Consignes:
a - D'après le texte, combien de degrés le thermomètre indique-t-il à l'arrivée de la famille ?
b - Relevez tous les noms propres de lieux géographiques qui apparaissent dans le texte.
c - Transcrivez fidèlement le passage du texte qui va de « Deux mois sans » à « d’échange en famille. ».

Texte:
======

Partir à la campagne le vendredi soir et rentrer, si possible, avant que les axes routiers soient saturés, que les embouteillages ne transforment en déjeuner de soleil les moments exquis passés sous les tonnelles, dans les transats, les pieds dans l’herbe, que la mauvaise humeur gagne un habitacle dans lequel on chantonnait tout en mâchouillant la tige d’une pâquerette, c’est plutôt un concept citadin. Inversant la tendance, elle, elle se verrait volontiers transhumant dans l’autre sens, tournant le dos au sud, aux champs, aux chasseurs faisant sortir des bois des biches affolées et trouvant à se nicher au cœur de la grande ville.
Deux mois sans voir mamie et papi, c’était trop long pour les enfants, alors la famille s’est décidée à fermer la maison pour deux jours et à prendre la direction de la Dombes. Le dimanche soir, dans la voiture, si numéro trois avait du mal à trouver le sommeil, tout le monde était ravi de son week-end, de cette pause estivale dans les colonnes du calendrier dédiées à l’automne, de ces moments d’échange en famille.
La valise rouge est bouclée. La niche et le sac de croquettes de la grosse boule de poils sont déjà dans le coffre. Les enfants ont fait leurs devoirs pour lundi. Des serviettes de table propres ont été substituées aux sales à partir desquelles on peut recomposer les menus de la semaine écoulée. Les cahiers de correspondance sont signés. Un au revoir à Sucrette, le poisson rouge, et la voiture s’élance sur la petite route ouverte entre les champs. A vingt heures passées de quelques minutes, la nuit continue de tomber. Un beau croissant de lune se lève au-dessus de la ligne d’horizon. Les chansons de l’album « Lusofonia » de Maria Teresa sont comme une invitation au voyage ou au sommeil. Le trio s’endort très vite et tandis qu’un papa se concentre sur la route, une maman se laisse partir pour Lisbonne et Mindelo. Elle revoit le port de cette île cap-verdienne, dernière étape avant la traversée de l’Atlantique jusqu’aux rives du Brésil ou des Antilles. Elle se rappelle comme les enfants s’amusaient de les voir reconstituer leur canoë entièrement démontable et étaient heureux de les aider.
Quand ils arrivent, le thermomètre affiche douze degrés. L’humidité est tombée. Le trio est ravi de retrouver la chambre d’enfants. Chacun replonge dans le sommeil avec un magnifique sourire dessiné sur le visage. La boule de poils trouve vite ses marques. Toute la maison se fond dans l’obscurité.

======

Données fournies:
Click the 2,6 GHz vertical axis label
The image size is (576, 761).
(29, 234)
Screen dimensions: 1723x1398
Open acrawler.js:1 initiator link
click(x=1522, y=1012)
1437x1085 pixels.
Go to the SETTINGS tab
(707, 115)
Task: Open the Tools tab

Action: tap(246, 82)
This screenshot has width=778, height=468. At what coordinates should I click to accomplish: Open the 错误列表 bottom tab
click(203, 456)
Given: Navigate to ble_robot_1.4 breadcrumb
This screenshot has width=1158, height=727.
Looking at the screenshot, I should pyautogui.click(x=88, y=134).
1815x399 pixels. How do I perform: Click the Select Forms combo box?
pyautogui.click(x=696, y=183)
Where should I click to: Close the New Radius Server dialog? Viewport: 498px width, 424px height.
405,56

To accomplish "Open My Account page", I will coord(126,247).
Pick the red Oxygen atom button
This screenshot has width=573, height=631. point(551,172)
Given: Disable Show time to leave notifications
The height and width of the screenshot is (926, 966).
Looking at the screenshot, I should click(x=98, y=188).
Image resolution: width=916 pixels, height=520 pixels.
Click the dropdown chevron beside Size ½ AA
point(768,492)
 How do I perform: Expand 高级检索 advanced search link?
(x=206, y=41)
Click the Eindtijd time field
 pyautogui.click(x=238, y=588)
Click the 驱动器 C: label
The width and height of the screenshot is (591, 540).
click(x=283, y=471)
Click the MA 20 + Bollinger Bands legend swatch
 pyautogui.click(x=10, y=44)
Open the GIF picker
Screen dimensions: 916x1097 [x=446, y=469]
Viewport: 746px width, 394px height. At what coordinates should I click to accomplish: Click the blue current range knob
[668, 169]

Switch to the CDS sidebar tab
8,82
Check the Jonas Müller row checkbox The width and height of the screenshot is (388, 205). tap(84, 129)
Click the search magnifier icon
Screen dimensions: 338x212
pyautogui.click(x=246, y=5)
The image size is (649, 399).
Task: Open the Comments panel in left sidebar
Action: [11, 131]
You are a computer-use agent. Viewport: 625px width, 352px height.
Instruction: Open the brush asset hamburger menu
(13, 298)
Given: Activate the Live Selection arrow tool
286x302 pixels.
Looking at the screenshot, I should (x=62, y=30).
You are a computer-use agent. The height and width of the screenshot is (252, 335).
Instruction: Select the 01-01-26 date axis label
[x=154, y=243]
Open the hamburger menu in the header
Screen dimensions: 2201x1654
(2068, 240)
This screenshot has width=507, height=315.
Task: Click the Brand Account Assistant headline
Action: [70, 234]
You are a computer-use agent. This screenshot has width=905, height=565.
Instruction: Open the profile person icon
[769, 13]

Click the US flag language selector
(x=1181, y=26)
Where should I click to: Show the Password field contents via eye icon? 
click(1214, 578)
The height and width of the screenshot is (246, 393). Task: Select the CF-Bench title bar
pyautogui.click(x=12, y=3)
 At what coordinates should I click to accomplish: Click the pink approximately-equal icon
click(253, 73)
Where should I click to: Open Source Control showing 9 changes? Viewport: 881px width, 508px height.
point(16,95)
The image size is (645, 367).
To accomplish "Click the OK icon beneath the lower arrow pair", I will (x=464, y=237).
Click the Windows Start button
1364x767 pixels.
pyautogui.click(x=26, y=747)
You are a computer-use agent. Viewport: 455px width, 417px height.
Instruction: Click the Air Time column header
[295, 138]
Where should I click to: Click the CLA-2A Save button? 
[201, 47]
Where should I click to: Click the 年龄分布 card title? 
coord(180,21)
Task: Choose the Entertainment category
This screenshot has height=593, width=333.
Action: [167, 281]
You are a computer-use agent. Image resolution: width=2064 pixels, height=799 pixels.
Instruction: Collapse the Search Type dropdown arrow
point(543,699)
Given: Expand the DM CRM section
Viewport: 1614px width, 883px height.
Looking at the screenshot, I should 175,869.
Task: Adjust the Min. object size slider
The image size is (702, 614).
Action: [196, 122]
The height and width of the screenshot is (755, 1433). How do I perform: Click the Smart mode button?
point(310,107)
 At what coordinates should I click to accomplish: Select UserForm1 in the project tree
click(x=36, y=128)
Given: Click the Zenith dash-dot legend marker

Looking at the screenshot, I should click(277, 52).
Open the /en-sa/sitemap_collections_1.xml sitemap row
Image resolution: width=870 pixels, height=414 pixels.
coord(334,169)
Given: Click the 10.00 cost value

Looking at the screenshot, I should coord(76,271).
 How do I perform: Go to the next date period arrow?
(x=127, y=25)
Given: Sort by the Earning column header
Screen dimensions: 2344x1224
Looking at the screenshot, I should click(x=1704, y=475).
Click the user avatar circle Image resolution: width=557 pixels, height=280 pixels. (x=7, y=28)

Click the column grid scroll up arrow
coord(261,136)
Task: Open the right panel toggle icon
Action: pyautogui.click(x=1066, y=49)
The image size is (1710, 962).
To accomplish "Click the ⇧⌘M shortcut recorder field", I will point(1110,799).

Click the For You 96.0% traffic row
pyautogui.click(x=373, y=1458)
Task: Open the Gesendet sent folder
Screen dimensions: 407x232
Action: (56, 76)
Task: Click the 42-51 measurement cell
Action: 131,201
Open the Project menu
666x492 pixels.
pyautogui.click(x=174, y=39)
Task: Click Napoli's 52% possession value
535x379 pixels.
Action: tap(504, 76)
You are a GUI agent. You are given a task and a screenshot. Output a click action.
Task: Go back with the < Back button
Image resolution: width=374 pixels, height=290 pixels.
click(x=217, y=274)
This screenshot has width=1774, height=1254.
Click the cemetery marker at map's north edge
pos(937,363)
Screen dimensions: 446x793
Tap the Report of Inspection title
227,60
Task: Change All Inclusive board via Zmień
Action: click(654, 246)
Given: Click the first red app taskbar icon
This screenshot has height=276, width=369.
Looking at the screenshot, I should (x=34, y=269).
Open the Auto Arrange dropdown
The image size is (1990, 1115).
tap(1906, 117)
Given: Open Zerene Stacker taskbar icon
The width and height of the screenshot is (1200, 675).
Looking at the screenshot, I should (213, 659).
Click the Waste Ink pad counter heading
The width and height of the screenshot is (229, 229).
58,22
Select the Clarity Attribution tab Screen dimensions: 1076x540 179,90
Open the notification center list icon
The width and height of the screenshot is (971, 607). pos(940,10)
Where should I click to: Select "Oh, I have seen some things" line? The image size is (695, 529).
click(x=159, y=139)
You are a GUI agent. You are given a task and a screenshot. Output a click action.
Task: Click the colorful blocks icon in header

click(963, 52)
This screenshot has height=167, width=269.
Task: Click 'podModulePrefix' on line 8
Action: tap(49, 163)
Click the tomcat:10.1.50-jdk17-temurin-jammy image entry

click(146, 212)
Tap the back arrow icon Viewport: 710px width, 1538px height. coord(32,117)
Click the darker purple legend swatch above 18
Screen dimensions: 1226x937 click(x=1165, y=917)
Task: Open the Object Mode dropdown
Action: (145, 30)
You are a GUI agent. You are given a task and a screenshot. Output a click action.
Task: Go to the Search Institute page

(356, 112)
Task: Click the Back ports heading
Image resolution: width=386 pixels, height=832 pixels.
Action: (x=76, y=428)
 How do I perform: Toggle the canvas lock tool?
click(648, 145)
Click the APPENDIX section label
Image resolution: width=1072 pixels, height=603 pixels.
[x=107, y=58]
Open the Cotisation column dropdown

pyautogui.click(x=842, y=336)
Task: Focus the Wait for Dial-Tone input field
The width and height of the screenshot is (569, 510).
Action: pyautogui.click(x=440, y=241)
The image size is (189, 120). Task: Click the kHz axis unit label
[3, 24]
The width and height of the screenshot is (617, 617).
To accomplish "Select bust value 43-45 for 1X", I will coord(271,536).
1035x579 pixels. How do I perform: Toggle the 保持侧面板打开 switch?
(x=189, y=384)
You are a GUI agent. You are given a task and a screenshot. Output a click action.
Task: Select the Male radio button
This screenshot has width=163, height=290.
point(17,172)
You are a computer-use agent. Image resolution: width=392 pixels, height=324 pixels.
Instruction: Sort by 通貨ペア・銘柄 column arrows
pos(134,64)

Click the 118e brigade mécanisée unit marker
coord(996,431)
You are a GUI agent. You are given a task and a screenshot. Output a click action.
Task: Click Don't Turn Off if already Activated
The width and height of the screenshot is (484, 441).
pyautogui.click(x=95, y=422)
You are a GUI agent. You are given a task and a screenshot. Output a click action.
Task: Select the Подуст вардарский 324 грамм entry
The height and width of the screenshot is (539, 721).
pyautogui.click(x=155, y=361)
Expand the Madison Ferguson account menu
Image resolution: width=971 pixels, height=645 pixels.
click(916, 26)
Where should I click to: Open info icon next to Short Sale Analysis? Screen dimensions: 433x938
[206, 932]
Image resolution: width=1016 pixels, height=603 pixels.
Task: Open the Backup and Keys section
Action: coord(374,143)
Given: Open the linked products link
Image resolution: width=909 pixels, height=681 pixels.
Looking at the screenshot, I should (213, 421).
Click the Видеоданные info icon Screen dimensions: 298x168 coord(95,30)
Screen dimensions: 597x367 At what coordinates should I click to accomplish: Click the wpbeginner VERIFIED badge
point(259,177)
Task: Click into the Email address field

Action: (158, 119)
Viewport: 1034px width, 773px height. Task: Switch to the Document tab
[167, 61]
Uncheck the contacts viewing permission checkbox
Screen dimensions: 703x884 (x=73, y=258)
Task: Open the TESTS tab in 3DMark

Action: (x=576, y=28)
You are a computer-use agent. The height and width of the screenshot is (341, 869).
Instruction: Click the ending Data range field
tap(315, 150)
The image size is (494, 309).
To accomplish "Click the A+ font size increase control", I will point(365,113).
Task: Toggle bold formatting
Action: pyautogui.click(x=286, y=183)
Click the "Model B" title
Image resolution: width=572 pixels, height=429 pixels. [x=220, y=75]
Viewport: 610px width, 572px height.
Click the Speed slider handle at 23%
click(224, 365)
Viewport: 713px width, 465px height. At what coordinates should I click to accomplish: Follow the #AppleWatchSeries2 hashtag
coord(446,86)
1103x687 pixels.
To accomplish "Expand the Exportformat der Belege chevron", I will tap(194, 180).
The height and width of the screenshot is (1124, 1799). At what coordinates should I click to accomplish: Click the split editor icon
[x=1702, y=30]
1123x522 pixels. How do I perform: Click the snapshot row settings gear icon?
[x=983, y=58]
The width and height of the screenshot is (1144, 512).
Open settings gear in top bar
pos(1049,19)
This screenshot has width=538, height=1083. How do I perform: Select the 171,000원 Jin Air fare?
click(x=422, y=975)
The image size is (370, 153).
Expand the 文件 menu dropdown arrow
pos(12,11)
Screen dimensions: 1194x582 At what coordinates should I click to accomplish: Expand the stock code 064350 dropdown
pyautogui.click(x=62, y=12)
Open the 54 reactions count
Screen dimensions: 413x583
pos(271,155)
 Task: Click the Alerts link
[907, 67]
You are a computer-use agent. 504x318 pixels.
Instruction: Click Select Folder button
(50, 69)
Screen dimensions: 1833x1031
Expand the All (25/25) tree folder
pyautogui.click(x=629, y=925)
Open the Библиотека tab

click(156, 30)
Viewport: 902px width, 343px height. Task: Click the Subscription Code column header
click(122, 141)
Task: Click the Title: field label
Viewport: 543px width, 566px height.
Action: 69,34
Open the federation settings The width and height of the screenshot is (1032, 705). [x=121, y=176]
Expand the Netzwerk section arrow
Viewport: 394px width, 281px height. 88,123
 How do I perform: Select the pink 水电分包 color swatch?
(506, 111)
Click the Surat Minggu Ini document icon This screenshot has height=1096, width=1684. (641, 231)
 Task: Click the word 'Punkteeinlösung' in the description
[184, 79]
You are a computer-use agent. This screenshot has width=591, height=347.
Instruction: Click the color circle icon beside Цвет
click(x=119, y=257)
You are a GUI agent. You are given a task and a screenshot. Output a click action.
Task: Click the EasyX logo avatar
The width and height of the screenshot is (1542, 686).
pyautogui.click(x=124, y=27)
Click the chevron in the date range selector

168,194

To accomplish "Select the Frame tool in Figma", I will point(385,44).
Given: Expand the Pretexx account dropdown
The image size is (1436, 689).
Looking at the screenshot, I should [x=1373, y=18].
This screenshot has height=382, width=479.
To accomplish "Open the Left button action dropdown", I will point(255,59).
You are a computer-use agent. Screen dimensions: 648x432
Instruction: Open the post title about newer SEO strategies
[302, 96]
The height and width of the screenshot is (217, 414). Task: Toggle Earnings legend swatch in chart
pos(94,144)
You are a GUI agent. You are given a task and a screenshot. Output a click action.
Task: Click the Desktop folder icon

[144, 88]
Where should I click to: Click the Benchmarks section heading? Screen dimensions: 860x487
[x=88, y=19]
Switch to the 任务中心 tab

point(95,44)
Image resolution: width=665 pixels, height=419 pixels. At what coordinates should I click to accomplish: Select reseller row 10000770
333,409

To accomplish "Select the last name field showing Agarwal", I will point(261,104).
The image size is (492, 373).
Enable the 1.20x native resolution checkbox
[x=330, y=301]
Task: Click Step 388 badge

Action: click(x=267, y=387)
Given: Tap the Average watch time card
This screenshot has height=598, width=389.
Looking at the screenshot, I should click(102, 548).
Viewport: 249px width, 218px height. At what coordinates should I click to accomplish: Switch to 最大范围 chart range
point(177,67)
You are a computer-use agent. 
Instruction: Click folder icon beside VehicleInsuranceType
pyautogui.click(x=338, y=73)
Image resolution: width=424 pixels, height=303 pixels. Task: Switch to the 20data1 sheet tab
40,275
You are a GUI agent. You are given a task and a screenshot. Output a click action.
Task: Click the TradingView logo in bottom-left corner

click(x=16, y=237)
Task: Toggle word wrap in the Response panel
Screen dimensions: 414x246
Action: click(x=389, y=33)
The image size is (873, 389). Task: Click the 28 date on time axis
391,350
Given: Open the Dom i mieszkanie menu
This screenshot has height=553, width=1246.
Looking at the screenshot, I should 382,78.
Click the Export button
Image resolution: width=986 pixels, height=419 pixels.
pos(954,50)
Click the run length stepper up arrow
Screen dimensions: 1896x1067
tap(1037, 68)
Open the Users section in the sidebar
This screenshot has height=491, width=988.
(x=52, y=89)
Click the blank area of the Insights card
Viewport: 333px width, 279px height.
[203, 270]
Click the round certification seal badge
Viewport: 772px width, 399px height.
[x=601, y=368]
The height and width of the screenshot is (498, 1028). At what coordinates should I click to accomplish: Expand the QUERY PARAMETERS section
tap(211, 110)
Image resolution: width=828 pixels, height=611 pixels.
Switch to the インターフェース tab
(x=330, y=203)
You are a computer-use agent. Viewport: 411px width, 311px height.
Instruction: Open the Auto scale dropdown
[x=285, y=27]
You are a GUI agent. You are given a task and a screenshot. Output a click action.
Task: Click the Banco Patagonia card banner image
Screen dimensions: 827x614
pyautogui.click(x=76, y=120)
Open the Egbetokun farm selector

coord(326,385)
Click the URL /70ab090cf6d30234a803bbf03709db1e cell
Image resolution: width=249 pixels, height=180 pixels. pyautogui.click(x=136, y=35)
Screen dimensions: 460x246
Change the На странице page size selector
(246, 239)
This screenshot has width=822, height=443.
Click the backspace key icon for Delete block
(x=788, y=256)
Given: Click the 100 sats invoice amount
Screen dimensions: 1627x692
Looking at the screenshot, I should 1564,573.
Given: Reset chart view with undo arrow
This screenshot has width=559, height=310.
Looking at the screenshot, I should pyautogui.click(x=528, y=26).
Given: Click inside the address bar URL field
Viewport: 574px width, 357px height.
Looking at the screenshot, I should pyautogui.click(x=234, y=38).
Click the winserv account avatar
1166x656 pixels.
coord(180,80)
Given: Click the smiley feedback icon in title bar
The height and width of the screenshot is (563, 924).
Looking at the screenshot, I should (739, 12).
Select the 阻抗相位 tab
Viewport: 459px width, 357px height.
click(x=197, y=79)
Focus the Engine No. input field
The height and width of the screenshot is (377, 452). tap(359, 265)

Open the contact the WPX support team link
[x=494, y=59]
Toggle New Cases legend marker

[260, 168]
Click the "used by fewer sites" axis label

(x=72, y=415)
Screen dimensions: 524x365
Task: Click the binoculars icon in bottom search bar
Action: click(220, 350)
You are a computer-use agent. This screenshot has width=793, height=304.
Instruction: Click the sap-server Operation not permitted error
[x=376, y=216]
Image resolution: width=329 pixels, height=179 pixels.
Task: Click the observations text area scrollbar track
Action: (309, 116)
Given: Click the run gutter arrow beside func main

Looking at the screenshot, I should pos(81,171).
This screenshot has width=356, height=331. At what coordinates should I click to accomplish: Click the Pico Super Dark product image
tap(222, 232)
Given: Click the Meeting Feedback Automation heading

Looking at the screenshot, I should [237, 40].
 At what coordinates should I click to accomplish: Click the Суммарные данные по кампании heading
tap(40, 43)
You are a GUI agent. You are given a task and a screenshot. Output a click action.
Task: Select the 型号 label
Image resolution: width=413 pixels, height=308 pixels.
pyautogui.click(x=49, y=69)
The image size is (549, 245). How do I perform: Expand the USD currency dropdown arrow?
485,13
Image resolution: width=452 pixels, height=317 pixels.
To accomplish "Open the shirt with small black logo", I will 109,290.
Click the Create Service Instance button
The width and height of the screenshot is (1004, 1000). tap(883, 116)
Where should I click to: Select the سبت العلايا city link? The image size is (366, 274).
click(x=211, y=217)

======

Réponses attendues:
a - Douze degrés.

b - la Dombes, Lisbonne, Mindelo, l'Atlantique, le Brésil, les Antilles

c -
Deux mois sans voir mamie et papi, c’était trop long pour les enfants, alors la famille s’est décidée à fermer la maison pour deux jours et à prendre la direction de la Dombes. Le dimanche soir, dans la voiture, si numéro trois avait du mal à trouver le sommeil, tout le monde était ravi de son week-end, de cette pause estivale dans les colonnes du calendrier dédiées à l’automne, de ces moments d’échange en famille.